● Text to read:
Andy Urben brought an inflatable sheep to marching band last week for no particular reason at all. Dubbed "Florence the Rally Sheep," she quickly became the section mascot. What follows is a profanity-laced tirade against the clarinet section. Read it at your own risk.

A few minutes into the third quarter, the clarinets' version of Robert Paulsen waddled under the bleachers and grabbed Florence from under us while we played. He jiggled his way west, where a clarinet section leader waited. She ran off with the sheep; though Andy pursued, he was unable to weave his way though the crowd. She later came back, and we asked for our sheep back. "I don't know where it is! I gave it to someone else!" she squealed. Fuck that.

Why do the clarinets feel the need to ruin our fun? Just because they stand in the back of the field every show and four of our section could drown all of them out, how do they feel that stealing an inflatable sheep will make them cool? Just because they sit their asses in the bleachers for the entire game, making no effort to support their football team? Are they that bitter about their station in life?

I'd like to paraphrase the immortal NWA:
Fuck the clarinets
Fuck, fuck, fuck the clarinets
Fuck, fuck, fuck the clarinets
Fuck, fuck, fuck the clarinets

I don't feel like I have adequately expressed my anger with the wood-sucking clarinet section. To the trombone playaz that I know are reading this now: please chime in and share with all of us why the clarinets suck dick.

Comments and Trackbacks

  1. WOW.

    See… the problem is the clarinets think this is funny… the only problem is: IT’S NOT.

    EARTH TO CLARINETS: Look… you’ve stolen a BLOW UP SHEEP and you think you’re the coolest people ever now… just think about that. Just like the post says.. probably the most significant thing you’ve done all year so far to actually DO YOUR JOB and support the football team is to clap once or twice if we score a touch down. The least you could do is not bother other sections who CHEER LIKE CRAZY and, unlike you apparently, HELP OUR TEAM.

    I would also like to point out that at BOTH occasions where you have stolen the sheep, the Dukes have suddenly began losing the game. all of a sudden, right when you steal the sheep. No kidding.

    I can’t think of anything more to say
    oh wait
    clarinets: y’all should just stop being stupid and give us the sheep back. or $20, your call.

    thank you.

  2. You know what? I was sick as shit at the game on Saturday…….and had i felt better, i woulda seriously punched that fat ass bitch that took our shit. Messin with the Trombones isn’t like messin with the faggot saxophones…..the clarinet section (and any other section caught conspiring with) has effortlessly brought hell upon themselves. Personally not giving a fuck about band period…..they will pay….and pay dearly. You dont fuck with Florence….if you guys cant get off your fat asses and contribute to the football game in any other way other than pissin this redneck off…..you seriously need to become Yankees fans….which by the way suck my ass. Clarinets = Die…….done.

● What is asked:
• A. What name was given to the inflatable sheep in the marching band post?
• B. Reproduce the part of the marching band post that begins with the words "A few minutes" and ends after "station in life?".

● Material provided:
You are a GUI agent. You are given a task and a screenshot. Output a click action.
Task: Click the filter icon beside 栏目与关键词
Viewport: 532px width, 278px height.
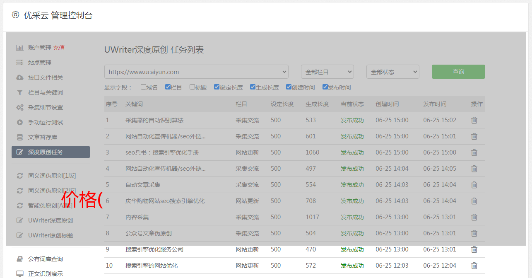click(19, 92)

● Set of answers:
• A. She was dubbed "Florence the Rally Sheep."

• B.
A few minutes into the third quarter, the clarinets' version of Robert Paulsen waddled under the bleachers and grabbed Florence from under us while we played. He jiggled his way west, where a clarinet section leader waited. She ran off with the sheep; though Andy pursued, he was unable to weave his way though the crowd. She later came back, and we asked for our sheep back. "I don't know where it is! I gave it to someone else!" she squealed. Fuck that.

Why do the clarinets feel the need to ruin our fun? Just because they stand in the back of the field every show and four of our section could drown all of them out, how do they feel that stealing an inflatable sheep will make them cool? Just because they sit their asses in the bleachers for the entire game, making no effort to support their football team? Are they that bitter about their station in life?